The protection of shareholders was one of the major motives of the German Federal Court for setting-up these requirements.
In litigation concerning German limited liability companies and German stock corporations, shareholder claims must generally be filed against the company, i.e. the company is the defendant. While the fellow shareholders are not necessarily involved in corporate litigation, they are granted certain participation and information rights under German civil procedure law. However, such procedural laws only apply to litigation and not to arbitration. By way of the above-stated requirements the German Federal Court aimed to adjust the legal status of the fellow shareholders in case of arbitration to their level of rights in litigation proceedings.
2.3 Requirements for Arbitration Clauses extended to certain German Law Partnerships
According to the Federal Court’s legal practice since April 2017 the above-mentioned specific requirements for arbitration clauses for shareholder disputes also apply to German law partnerships and not only to German law corporations (file number I ZB 23/16).
In a further court order of September 23, 2021 (file number I ZB 12/21), the German Federal Court narrowed the scope of application of the named requirements to partnerships. These requirements apply only if the shareholders have agreed that shareholder claims must be brought against the company and not against the group of the fellow shareholders.
The partners of a German law partnership are generally entitled to choose between two different concepts of structuring dispute resolution. Pursuant to the concept of statutory law, claims against shareholder resolutions must generally be brought against the group of all fellow partners and not against the company. This concept is different from the structure of shareholder disputes in case of German corporations mentioned above where claims must be brought against the company and not against the shareholders. However, the concept of statutory law is not strictly compulsory and the partners of a German law partnership may agree in the articles of association to deviate from such concept of statutory law regarding shareholder disputes. The partners can agree that claims must be brought against the company, similar to the above-mentioned concept applicable to corporations, and not against the fellow shareholders.

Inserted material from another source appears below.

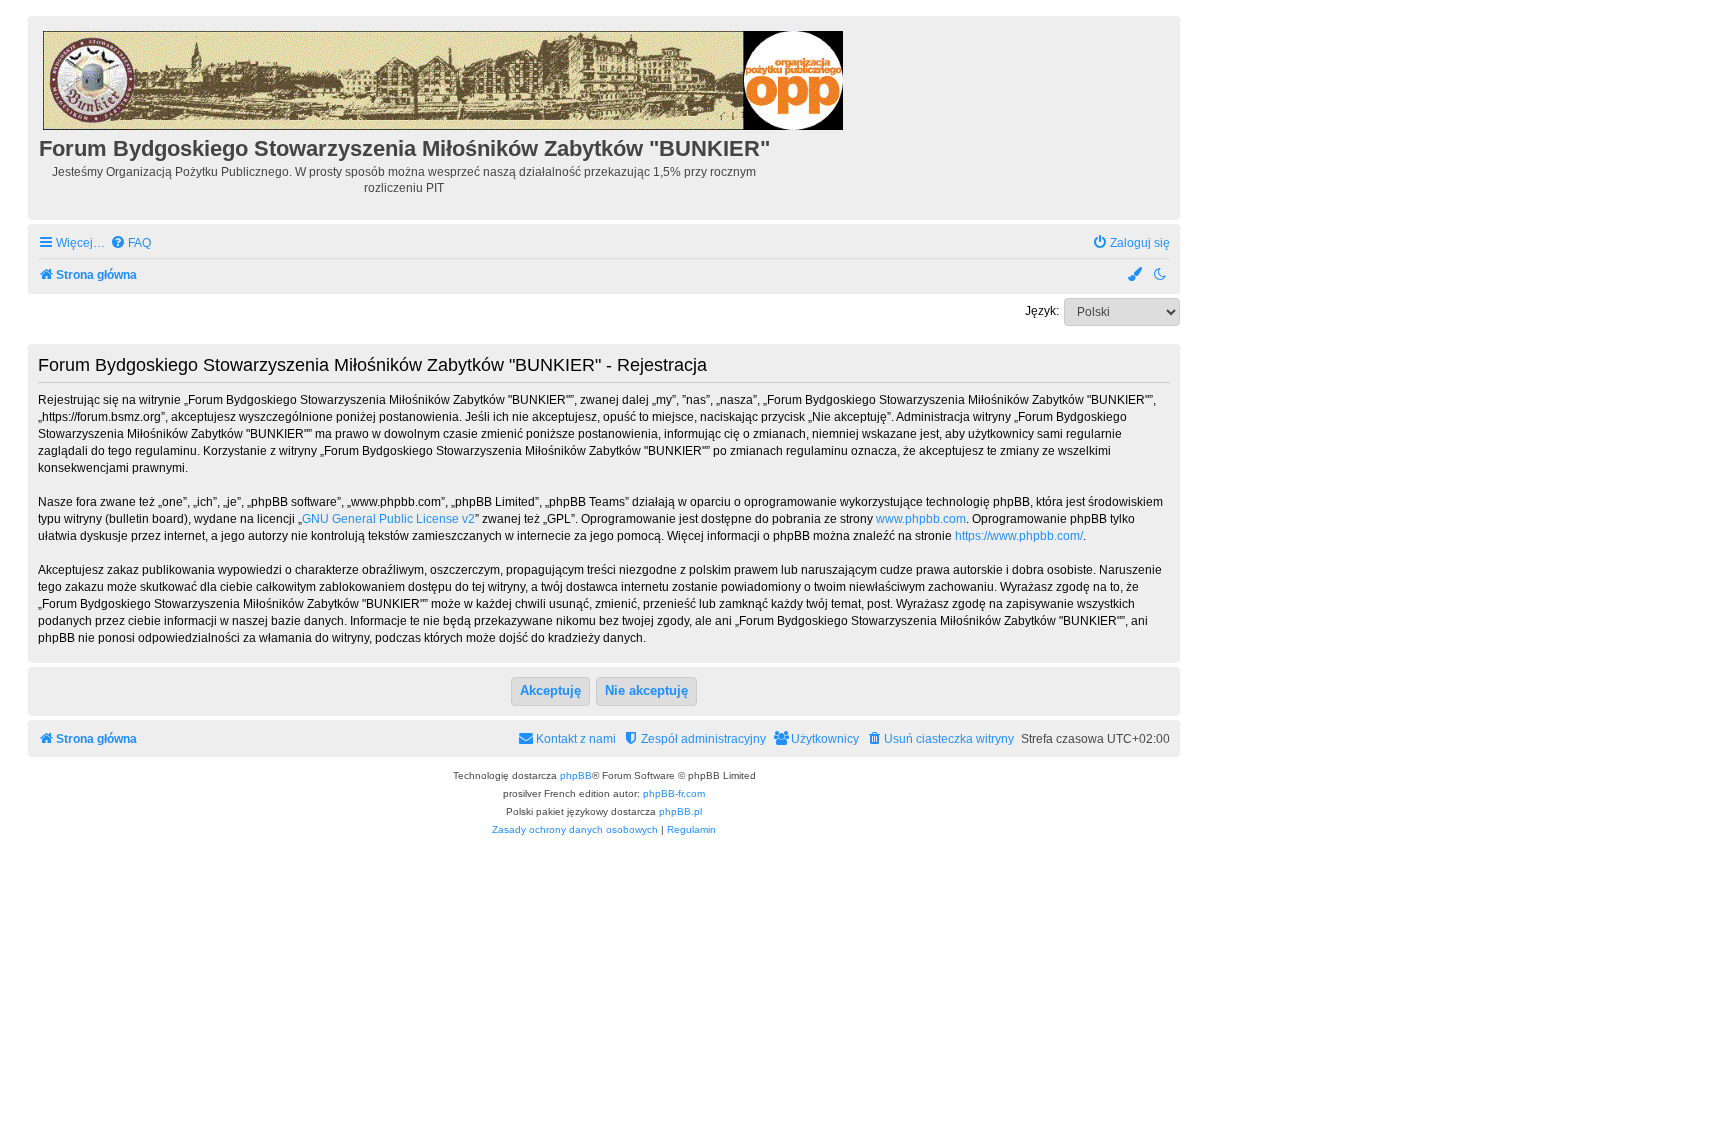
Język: (1042, 311)
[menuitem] (130, 243)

Pursuant to the latest legal practice of the Federal Court, the named specific requirements regarding arbitration clauses must only be applied by partnerships which have provided in their articles of association that shareholder claims must be brought against the company, deviating from the general concept under statutory law.

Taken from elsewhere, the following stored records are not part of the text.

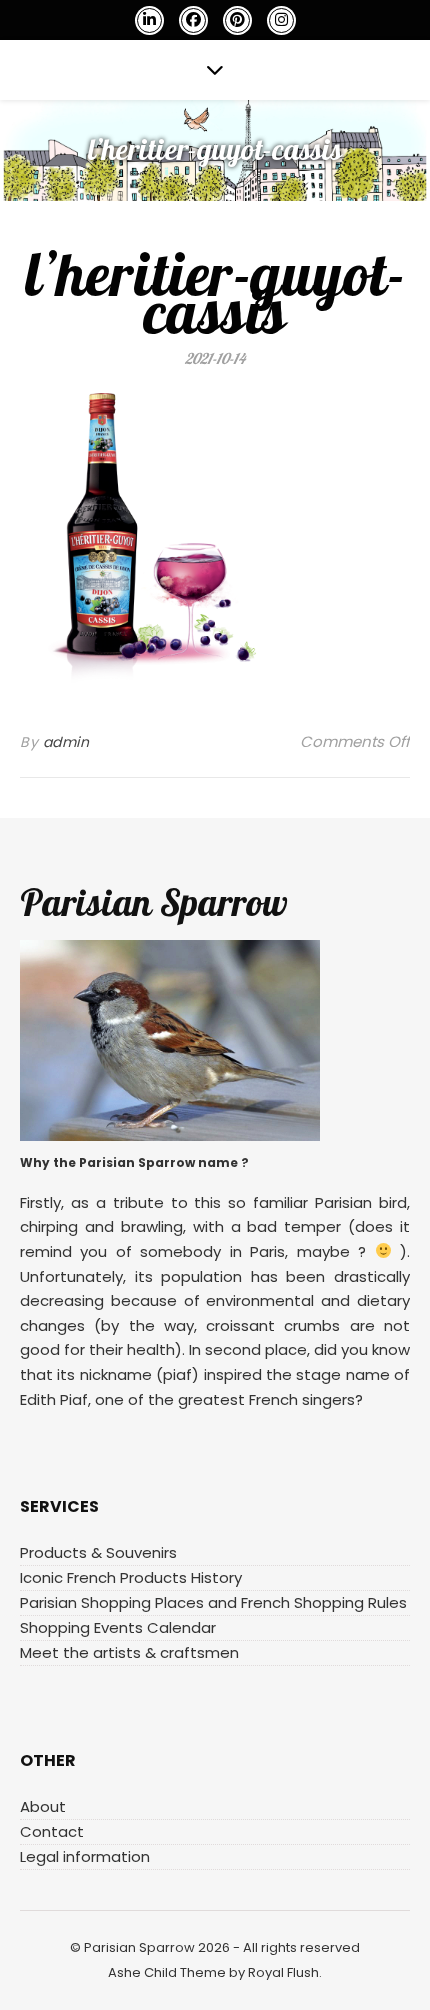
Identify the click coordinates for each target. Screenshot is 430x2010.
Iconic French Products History (131, 1577)
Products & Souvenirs (98, 1552)
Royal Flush (283, 1972)
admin (66, 742)
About (43, 1806)
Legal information (85, 1856)
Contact (52, 1831)
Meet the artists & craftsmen (129, 1652)
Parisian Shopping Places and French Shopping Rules (213, 1602)
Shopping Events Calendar (118, 1627)
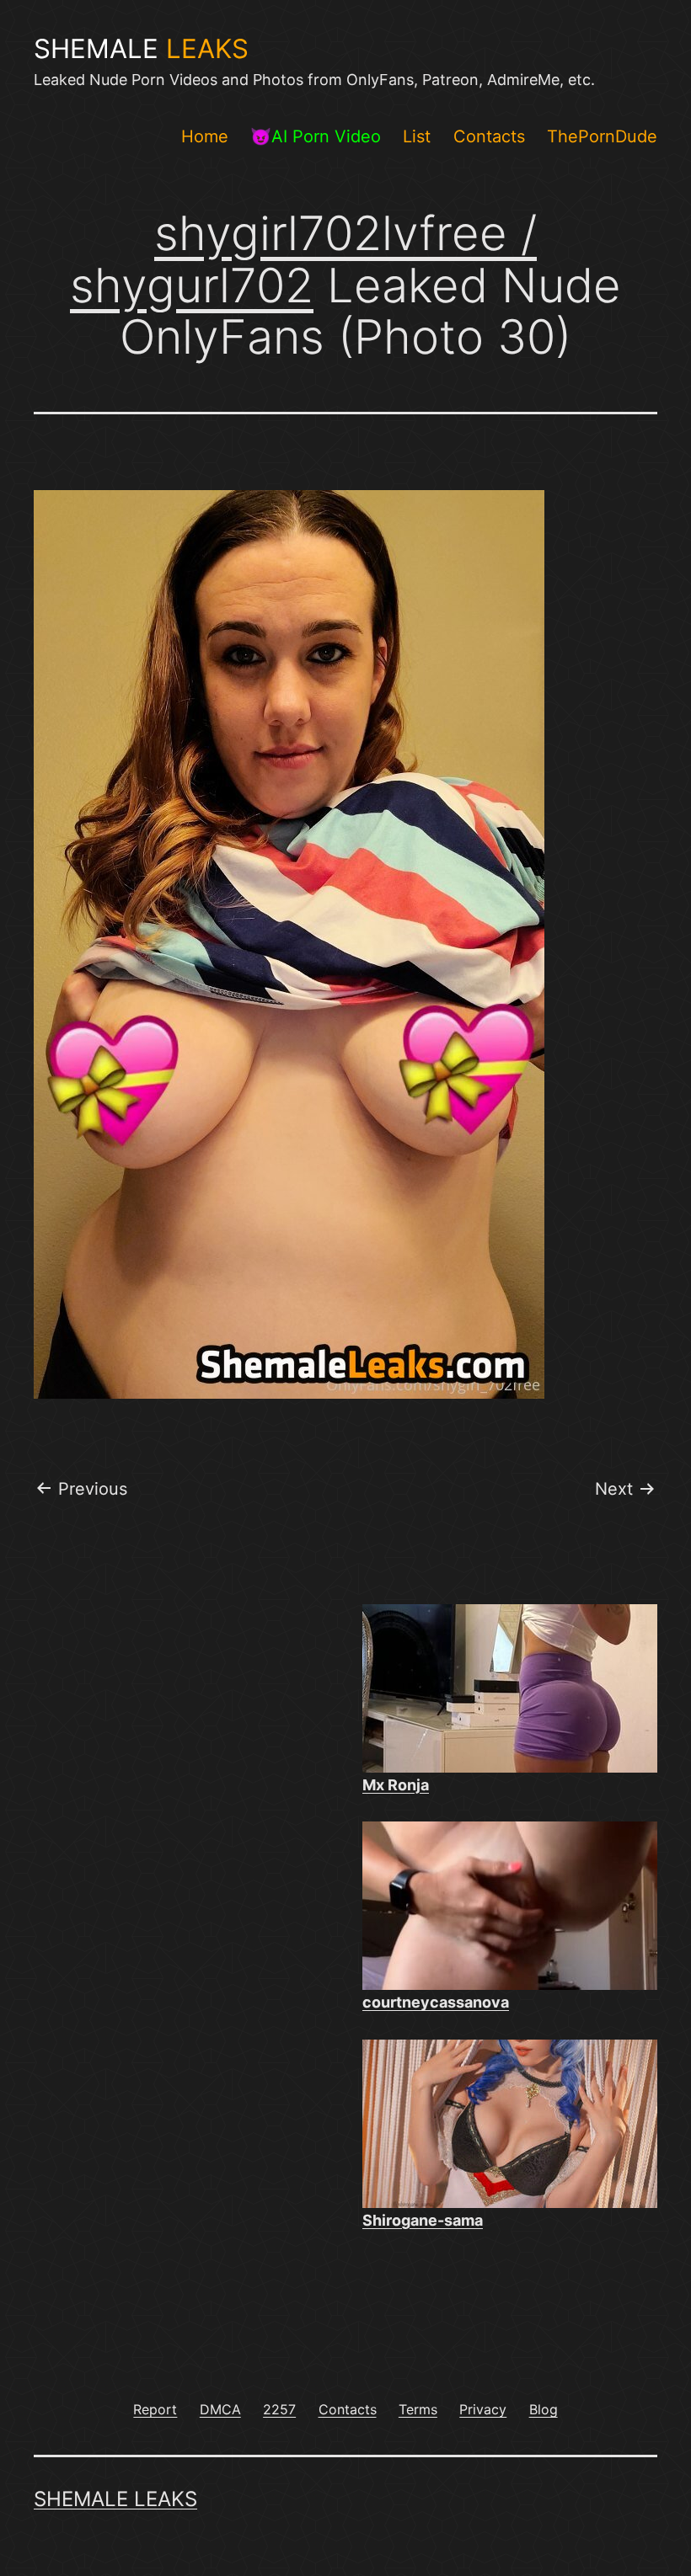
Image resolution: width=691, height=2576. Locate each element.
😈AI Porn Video (315, 136)
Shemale (141, 49)
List (417, 136)
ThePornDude (602, 136)
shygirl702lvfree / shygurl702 (303, 259)
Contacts (489, 136)
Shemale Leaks (115, 2499)
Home (204, 136)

In its decision of August 2021 the German Federal Court has further provided more insight on the consequences from non-compliance of arbitration clauses with the named requirements: while non-compliant arbitration clauses will not be enforceable for disputes over shareholder resolutions, arbitration clauses applying to “all disputes arising out of or in connection with the shareholding in the company”, will remain valid and enforceable for other objects of disputes apart from those over shareholder resolutions. This applies all the more if the articles of association contain a severability clause.